*** WYBRANY FRAGMENT ***
BARBARA OLAK: - Powszechnie wiadomo, że brak pracy i lęk przed jej utratą są częstą przyczyną alienacji. O bezrobociu wiemy coraz więcej. Ale co dalej, gdy nagle dowiadujemy się, że sami utraciliśmy pracę?
PROF. JANUSZ CZAPIŃSKI: - To zależy. Jedni ją znajdą, inni nie zostaną zatrudnieni. Spośród prawie trzech milionów bezrobotnych około 20 procent pozostanie bez pracy do końca życia. Dalsze 20 procent dostanie pracę. Pozostałe 60 procent nie zna jeszcze wyroku, jaki otrzyma od losu.
- Kto jest bez szans i został skazany na bezrobocie?
- Pracownicy bez wykształcenia albo choćby nawet
z ukończoną szkołą zawodową, ale ze specjalizacją, na którą nie ma
zapotrzebowania. Na dodatek pozostają oni w złej kondycji psychicznej,
fizycznej i nierzadko nadużywają alkoholu. Oni tracą najczęściej
pracę raz na zawsze i nie mogą liczyć na powrót.
Czasami zabłyśnie przed nimi jakieś światełko, np. dorywcza
praca sezonowa, ale nawet i do tych prac są angażowani niechętnie.
Najczęściej do braku kwalifikacji dochodzi nierzetelność, niedotrzymywanie
terminów, alkoholizm. Tak oto wyłania się nam grupa polskich kloszardów,
różniąca się tym od paryskich, że choć mają dach nad głową, są już
wyrzuceni poza nawias. Owa grupa "skazańców z dożywotnim wyrokiem"
wcale nie jest mała - to prawie 600 tysięcy osób. I nad nimi trzeba
ubolewać.
- Kto ma szansę?
- Badania potwierdzają jednoznacznie, że wykształcenie
jest najpewniejszym czynnikiem warunkującym skuteczność przystosowania
się do życia w nowej rzeczywistości. Osoby wykształcone z optymizmem
patrzą w
przyszłość, rzadziej cierpią na depresję, czują się szczęśliwsze
i zadowolone z życia. Mówiąc o wykształceniu mam na myśli wiedzę,
którą nazywam oświeceniem, umożliwiającą szybką zmianą zawodu.
***
#### [TREŚĆ POLECENIA]
Dopisz dalszy ciąg rozmowy o bezrobociu, zaczynając zaraz po jej ostatnim zdaniu.
*** PRZEKAZANE DANE ***
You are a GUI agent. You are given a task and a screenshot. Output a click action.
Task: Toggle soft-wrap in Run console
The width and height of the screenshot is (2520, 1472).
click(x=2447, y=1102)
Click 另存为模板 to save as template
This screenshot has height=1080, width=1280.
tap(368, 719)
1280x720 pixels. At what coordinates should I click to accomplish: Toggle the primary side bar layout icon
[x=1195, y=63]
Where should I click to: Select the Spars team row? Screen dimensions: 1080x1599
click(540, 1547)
***
#### [WYNIK ZADANIA]
O sukcesie decyduje też mobilność. Człowiek mobilny nie
waha się opuścić miejsca zamieszkania. Jedzie tam, gdzie jest praca.
Nie czeka aż manna spadnie mu z nieba, tylko wyjeżdża z miejscowości
skazanej na wegetację, wymarcie i biedę. Są takie regiony w Polsce,
gdzie nikt nie inwestuje i nie ma pracy. To ściana wschodnia, środkowy
pas Pomorza Zachodniego, wioski utrzymujące się przy życiu dzięki
rolniczym emeryturom, wsie popegeerowskie. Tymczasem badania wykazują,
że Polacy nie są mobilni. Nie myślą, żeby wyprowadzać się z miejsca
zamieszkania, tylko liczą najpierw na zasiłek, potem na zapomogę
a w końcu lądują poza społeczeństwem.
- Pan Profesor pierwszy użył sformułowania "strategia lisa". Na czym ona polega?
- To najlepsza z możliwych sytuacja. "Lis" zawsze spadnie na cztery łapy. Jego największym kapitałem jest wykształcenie - owe oświecenie - oraz niezbędne predyspozycje psychiczne. "Lis" w sytuacji zagrożenia radzi sobie z trudnościami, aktywnie szuka pracy, bądź inwestuje we własną firmę. Aby podjąć "strategię lisa" należy wykazać się iskrą przedsiębiorczości, wiarą we własne siły. Na szczęście grupa "lisów" szybko rośnie. W 1991 r. "lisy" stanowiły zaledwie 24% społeczności, dzisiaj - jak wykazują badani - ponad 60%, co stanowi sytuację pocieszającą. Prawie 2/3 Polaków daje sobie radę. Zmianie uległa nasza filozofia życiowa. Już nie oczekujemy, że ktoś da pieniądze na przeżycie kolejnego dnia czy tygodnia, liczymy na siebie, na swoje siły, możliwości.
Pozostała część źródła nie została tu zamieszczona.